Incomplete or inappropriate treatment and inconsistency in taking medication from the patient’s end can produce drug-resistant strains. This is so because when your doctor does not investigate further to know the drug susceptibility of the infection, the treatment offered by him/her may not kill the TB bacteria effectively, instead make them resistant to the drugs
Steps Taken in Fight Against Tuberculosis
Isn’t it apt to say that TB strains have left human far behind in evolution. They are evolving at a much faster pace than us. There is no denying the fact that looking at the entire clinical scenario of TB, soon history will repeat itself. If not controlled now, TB will produce epidemics with high death rates even higher than the most dangerous cancers such as breast cancer or prostate cancer.
As one would usually expect, MDR-TB drug therapy needs to be taken for years to eradicate all the infectious agent. Well, WHO has come up with some new recommendations, including a short regimen for resistant TB, lasting for 9 to 12 months only. It also offers other advantages like being less expensive and more effective.
WHO also enlists the following points in counteracting the resistant TB infection. 
• Eliminate TB infection, as and when identified, in the first time only
• Diagnostic approaches should be easily accessible to all, as many cases go undetected every year.

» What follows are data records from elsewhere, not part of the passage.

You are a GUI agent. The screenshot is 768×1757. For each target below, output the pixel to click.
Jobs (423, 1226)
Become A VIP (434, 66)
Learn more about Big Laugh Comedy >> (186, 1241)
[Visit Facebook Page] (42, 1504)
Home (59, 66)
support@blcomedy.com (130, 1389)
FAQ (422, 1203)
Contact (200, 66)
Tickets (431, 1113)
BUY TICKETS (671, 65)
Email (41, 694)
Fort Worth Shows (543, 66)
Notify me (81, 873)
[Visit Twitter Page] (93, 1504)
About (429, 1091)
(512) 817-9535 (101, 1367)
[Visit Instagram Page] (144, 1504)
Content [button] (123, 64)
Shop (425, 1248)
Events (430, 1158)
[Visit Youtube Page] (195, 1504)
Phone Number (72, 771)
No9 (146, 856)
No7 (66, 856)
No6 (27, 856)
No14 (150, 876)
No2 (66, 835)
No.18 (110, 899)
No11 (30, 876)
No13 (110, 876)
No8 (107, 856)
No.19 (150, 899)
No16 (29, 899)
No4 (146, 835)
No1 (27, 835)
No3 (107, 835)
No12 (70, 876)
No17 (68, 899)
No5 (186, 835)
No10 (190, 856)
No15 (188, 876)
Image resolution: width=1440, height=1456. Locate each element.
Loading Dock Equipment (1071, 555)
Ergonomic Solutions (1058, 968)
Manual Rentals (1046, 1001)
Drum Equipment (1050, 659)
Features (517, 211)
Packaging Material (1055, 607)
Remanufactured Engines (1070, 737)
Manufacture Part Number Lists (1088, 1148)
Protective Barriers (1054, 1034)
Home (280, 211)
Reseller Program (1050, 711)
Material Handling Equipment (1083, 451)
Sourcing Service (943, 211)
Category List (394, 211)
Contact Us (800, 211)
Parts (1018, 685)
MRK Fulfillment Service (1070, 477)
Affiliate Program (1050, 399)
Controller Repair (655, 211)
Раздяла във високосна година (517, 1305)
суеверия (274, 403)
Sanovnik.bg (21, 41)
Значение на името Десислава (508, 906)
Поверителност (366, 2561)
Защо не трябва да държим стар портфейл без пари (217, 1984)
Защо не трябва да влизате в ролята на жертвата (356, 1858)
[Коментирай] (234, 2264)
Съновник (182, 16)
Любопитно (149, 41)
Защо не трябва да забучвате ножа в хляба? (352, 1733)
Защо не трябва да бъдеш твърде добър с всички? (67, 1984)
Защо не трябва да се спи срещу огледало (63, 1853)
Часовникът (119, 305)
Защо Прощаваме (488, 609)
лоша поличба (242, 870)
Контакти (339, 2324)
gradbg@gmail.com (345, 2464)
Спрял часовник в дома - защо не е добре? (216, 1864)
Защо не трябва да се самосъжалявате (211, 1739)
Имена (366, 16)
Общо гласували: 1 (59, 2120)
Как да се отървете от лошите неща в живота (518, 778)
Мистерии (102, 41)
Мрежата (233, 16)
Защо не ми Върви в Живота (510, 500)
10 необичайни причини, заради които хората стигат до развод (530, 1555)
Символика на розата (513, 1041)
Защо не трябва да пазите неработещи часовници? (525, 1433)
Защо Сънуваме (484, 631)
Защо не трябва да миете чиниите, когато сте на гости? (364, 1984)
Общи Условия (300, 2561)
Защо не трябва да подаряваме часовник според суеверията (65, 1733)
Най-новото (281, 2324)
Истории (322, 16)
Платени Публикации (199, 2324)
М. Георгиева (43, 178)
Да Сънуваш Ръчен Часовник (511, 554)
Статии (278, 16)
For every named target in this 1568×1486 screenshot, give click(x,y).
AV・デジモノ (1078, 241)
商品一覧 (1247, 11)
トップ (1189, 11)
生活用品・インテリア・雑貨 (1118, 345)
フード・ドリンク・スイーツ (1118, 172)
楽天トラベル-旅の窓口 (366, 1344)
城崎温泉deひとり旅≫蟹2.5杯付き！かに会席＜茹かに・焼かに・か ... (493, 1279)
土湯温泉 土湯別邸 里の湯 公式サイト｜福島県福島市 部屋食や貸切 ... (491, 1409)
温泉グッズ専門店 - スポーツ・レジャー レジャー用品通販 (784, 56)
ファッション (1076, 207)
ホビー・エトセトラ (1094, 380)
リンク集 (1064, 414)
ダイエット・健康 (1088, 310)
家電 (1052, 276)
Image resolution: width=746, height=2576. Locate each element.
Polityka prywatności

• A strict infection-free environment should be maintained in areas where TB patients are being treated
• Second-line drugs should be incorporated in the regimen appropriately
What is the Outlook?
Although WHO and other eminent bodies have been working to their full potential to combat the condition effectively, it cannot be completely stated that TB is no longer a threat to the world. In fact, with the pace at which Mycobacterium tuberculosis is evolving, it necessitates a more focused approach. While MDR-TB and XDR-TB are still being worked upon, TDR-TB has not reached anywhere near a complete remission.
An ample funding of the research activities in this domain, along with increased awareness about the disease can help prevent this epidemic to wipe out our civilization in the nearing future.